TASK TO CARRY OUT:
Which lines of the data below include the string "computer"? Return each of them.

(Beginning of PROVIDED DATA)

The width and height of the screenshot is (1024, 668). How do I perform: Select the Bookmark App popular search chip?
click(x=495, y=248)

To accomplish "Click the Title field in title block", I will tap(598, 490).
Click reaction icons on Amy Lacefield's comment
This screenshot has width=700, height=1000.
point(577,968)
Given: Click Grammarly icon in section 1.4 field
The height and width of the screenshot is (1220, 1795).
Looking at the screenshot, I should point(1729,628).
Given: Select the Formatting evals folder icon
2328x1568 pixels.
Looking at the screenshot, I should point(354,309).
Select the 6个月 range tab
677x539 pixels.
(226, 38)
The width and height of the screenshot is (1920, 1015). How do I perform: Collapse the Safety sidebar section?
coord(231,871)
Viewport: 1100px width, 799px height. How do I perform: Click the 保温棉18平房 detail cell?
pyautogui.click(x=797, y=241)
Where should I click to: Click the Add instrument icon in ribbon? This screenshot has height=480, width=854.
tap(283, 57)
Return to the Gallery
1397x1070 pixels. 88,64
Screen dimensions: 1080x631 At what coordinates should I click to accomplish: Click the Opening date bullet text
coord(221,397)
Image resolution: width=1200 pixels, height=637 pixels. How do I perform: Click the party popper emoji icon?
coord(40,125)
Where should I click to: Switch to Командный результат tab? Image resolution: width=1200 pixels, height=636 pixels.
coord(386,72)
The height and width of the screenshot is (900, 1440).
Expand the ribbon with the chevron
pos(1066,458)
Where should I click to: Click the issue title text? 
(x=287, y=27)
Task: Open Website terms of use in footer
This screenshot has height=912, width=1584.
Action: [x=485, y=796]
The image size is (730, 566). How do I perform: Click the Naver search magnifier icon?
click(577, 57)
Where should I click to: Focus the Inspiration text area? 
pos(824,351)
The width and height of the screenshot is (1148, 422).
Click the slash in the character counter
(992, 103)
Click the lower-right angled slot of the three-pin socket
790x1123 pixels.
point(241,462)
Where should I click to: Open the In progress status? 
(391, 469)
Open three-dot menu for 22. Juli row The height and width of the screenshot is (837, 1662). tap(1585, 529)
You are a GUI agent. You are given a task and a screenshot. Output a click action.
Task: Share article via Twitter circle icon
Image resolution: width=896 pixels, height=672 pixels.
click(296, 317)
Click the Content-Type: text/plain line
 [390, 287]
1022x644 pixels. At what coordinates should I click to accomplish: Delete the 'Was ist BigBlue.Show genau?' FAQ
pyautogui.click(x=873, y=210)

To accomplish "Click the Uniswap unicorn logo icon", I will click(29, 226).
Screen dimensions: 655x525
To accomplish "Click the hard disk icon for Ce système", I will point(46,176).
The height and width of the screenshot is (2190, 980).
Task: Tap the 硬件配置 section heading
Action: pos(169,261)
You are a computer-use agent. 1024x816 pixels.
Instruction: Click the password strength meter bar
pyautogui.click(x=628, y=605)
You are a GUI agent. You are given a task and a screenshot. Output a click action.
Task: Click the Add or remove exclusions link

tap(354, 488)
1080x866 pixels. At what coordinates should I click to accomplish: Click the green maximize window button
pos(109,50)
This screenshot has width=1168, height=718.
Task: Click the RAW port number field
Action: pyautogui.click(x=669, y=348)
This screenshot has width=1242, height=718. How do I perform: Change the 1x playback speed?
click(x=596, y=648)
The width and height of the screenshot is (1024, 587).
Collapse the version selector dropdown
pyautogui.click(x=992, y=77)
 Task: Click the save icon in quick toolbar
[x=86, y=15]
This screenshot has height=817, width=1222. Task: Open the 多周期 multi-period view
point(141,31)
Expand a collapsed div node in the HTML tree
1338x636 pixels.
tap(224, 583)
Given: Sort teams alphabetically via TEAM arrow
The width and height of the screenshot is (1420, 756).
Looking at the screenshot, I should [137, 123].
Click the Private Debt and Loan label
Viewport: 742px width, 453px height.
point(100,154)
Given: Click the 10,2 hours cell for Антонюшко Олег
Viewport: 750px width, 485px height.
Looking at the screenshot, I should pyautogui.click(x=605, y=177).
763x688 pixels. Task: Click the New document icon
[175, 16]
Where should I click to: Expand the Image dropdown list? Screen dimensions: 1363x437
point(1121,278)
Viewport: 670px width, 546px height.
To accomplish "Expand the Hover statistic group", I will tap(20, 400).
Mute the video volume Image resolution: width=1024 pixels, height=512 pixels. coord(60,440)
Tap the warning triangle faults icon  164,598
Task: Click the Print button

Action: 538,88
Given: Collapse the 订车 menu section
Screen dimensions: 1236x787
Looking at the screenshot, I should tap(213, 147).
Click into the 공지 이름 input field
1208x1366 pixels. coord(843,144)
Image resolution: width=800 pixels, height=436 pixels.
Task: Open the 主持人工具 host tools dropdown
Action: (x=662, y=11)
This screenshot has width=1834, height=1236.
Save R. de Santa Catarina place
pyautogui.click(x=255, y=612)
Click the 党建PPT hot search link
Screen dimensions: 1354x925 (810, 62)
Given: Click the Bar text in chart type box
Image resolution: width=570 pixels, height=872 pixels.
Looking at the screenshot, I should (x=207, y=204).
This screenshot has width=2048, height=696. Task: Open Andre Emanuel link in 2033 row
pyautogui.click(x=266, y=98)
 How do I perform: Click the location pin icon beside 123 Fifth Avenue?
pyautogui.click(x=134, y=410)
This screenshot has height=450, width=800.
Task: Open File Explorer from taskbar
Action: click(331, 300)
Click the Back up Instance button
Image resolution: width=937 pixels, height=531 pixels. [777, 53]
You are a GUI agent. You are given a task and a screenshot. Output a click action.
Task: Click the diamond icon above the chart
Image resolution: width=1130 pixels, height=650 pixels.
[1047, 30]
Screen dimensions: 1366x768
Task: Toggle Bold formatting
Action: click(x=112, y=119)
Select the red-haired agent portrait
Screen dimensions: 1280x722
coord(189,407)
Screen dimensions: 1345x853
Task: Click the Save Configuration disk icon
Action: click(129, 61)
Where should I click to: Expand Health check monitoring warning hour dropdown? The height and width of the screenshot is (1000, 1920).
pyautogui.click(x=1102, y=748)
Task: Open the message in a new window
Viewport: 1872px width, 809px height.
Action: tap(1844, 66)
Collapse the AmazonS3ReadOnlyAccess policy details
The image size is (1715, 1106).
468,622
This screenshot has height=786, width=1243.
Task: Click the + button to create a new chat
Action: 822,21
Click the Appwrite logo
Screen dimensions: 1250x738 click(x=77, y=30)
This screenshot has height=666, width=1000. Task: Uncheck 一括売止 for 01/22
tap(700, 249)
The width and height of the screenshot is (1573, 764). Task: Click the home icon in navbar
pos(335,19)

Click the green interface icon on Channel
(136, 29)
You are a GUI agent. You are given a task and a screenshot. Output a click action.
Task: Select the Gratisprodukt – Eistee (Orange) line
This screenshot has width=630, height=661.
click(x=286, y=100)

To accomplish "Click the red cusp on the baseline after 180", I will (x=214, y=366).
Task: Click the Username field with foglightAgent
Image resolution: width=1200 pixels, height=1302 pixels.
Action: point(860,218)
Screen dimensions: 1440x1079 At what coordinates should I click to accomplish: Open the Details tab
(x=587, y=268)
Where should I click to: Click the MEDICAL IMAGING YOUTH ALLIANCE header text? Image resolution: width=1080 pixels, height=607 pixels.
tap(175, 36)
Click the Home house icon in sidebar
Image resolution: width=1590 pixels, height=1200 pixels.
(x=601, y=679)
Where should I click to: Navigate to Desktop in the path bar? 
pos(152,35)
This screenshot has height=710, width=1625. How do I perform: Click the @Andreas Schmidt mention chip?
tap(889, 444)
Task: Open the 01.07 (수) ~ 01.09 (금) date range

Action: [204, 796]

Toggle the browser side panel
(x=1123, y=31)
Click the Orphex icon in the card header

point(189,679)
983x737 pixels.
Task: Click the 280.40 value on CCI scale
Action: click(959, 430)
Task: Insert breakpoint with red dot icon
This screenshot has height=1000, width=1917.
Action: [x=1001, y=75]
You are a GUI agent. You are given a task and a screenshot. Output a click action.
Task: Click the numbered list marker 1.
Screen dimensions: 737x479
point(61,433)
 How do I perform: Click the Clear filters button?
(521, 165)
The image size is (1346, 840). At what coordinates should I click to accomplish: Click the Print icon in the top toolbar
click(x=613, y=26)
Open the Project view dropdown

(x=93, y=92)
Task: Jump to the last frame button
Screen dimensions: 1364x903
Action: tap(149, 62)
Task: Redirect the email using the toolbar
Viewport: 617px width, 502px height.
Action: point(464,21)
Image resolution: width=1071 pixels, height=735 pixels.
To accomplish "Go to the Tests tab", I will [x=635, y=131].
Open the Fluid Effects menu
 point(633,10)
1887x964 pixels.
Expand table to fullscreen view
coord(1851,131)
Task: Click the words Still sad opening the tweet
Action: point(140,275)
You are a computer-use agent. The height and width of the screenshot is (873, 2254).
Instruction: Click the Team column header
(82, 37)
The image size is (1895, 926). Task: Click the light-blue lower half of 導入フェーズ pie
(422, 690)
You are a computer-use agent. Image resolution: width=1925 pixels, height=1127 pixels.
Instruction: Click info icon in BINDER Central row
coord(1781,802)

(End of PROVIDED DATA)

EXERCISE OUTPUT:
You are a computer-use agent. 1024x816 pixels.
You are a computer-use agent. The height and width of the screenshot is (873, 2254).
You are a computer-use agent. Image resolution: width=1925 pixels, height=1127 pixels.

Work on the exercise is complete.